The YA anthology LIFE ON MARS, edited by Jonathan Strahan, turned up in my mailbox yesterday. It includes my story "First Principle," as well as fiction by Ian McDonald, Cory Doctorow, Kim Stanley Robinson, Ellen Klages, Stephen Baxter, the late Kage Baker, and more.
I noticed an interesting thing about this anthology. From the author bios as well as the contributors that I know personally, only Stephen Baxter and Alistair Reynolds are actual scientists. Stan Robinson, of course, wrote the RED MARS trilogy that (deservedly) set the standard for colonizing-Mars novels. But he did so as an obsessed writer, not a working scientist. Some of the rest of us in the anthology (me, Ellen) have no scientific credentials whatsoever. This underlines an important point that came up on panels over and over again last weekend at Norwescon:
One of the tasks of a writer is to research a story's background.
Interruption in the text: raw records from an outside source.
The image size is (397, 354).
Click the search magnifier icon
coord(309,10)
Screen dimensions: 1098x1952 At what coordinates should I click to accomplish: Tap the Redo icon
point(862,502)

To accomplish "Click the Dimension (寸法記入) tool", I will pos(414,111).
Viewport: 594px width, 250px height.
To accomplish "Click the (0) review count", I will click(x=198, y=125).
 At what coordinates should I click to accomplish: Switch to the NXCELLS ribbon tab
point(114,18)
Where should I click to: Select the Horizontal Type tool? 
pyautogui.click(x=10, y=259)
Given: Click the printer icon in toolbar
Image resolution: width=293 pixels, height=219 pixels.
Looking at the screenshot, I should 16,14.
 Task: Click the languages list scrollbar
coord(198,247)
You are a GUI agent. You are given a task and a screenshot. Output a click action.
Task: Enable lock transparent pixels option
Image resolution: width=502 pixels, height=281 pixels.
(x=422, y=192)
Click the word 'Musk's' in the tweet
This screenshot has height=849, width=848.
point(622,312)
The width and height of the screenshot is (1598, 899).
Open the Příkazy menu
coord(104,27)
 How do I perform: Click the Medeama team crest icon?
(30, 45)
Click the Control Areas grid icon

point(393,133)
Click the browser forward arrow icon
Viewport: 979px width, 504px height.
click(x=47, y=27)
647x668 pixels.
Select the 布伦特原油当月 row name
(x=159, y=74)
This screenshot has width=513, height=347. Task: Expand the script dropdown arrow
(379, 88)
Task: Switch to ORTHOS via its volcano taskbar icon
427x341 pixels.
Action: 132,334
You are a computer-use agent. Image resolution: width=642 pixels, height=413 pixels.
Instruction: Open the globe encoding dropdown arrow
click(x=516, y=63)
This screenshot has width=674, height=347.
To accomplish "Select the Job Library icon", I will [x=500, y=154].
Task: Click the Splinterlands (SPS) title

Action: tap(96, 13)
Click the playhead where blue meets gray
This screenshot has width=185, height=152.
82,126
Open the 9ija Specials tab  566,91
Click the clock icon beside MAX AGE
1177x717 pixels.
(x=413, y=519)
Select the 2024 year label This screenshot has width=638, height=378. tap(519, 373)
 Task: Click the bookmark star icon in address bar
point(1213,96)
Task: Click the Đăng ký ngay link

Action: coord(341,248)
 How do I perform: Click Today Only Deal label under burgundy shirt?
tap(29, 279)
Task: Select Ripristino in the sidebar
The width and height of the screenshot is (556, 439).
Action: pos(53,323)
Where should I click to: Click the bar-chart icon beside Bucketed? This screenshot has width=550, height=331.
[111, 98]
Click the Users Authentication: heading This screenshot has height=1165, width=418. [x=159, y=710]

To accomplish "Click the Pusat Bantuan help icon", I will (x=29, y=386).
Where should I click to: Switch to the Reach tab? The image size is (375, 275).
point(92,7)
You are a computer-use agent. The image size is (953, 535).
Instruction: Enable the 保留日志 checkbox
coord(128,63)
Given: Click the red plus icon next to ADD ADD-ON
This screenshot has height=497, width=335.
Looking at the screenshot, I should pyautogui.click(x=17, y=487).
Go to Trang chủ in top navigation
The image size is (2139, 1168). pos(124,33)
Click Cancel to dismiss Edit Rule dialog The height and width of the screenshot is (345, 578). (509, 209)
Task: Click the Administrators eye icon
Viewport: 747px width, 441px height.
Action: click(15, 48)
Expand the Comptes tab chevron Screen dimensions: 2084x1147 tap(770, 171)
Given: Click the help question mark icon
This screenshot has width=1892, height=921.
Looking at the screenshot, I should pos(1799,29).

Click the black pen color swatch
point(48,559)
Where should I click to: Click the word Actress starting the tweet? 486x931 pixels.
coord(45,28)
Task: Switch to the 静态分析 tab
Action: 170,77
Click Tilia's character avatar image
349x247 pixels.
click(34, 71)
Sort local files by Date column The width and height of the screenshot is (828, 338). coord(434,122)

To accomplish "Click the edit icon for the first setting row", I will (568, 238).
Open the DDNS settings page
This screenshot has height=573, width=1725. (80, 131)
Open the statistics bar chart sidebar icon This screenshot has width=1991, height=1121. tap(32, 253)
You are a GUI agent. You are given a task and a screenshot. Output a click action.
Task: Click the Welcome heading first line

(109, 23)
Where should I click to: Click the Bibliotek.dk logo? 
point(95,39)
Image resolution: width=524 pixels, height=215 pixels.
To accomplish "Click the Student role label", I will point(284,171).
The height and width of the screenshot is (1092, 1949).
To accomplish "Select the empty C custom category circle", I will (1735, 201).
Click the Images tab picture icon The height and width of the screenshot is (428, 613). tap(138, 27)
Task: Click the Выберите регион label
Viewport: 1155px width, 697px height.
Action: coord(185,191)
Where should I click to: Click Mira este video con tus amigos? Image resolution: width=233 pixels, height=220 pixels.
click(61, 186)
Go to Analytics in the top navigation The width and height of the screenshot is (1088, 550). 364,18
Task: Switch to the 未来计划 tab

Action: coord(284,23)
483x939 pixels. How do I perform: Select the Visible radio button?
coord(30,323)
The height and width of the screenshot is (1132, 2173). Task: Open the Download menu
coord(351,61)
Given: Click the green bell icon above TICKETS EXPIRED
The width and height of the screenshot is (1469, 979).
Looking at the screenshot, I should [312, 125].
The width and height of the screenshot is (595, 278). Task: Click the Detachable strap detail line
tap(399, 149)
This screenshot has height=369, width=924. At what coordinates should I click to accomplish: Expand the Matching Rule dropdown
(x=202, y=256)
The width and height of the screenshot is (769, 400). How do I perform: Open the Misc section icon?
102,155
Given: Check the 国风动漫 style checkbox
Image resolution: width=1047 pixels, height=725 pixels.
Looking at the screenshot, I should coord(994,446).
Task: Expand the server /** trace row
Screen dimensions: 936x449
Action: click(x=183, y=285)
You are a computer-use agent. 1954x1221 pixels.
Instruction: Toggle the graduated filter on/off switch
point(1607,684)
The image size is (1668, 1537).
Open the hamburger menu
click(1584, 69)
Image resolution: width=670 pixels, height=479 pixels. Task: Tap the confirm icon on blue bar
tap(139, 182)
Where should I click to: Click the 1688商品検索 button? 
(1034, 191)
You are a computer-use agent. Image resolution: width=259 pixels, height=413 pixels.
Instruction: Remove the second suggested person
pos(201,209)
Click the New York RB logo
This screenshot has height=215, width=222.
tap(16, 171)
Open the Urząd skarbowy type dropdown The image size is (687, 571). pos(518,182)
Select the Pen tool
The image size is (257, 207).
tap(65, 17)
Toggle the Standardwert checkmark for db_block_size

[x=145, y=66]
But even more important is take a little bit of knowledge and make it sound like you know a lot. This is true whether the "knowledge" is of Mars, genetic engineering, the workings of dryad magic, or the history of the Seven Kingdoms. In other words: For fiction, it's not what you know, and it's certainly not who you know -- it's how skillful a liar you can be, giving the impression that you know a lot more than you do. One of the ways to do this is by understatement. The casual throw-away reference, artfully placed, can convince more than the earnest block of exposition.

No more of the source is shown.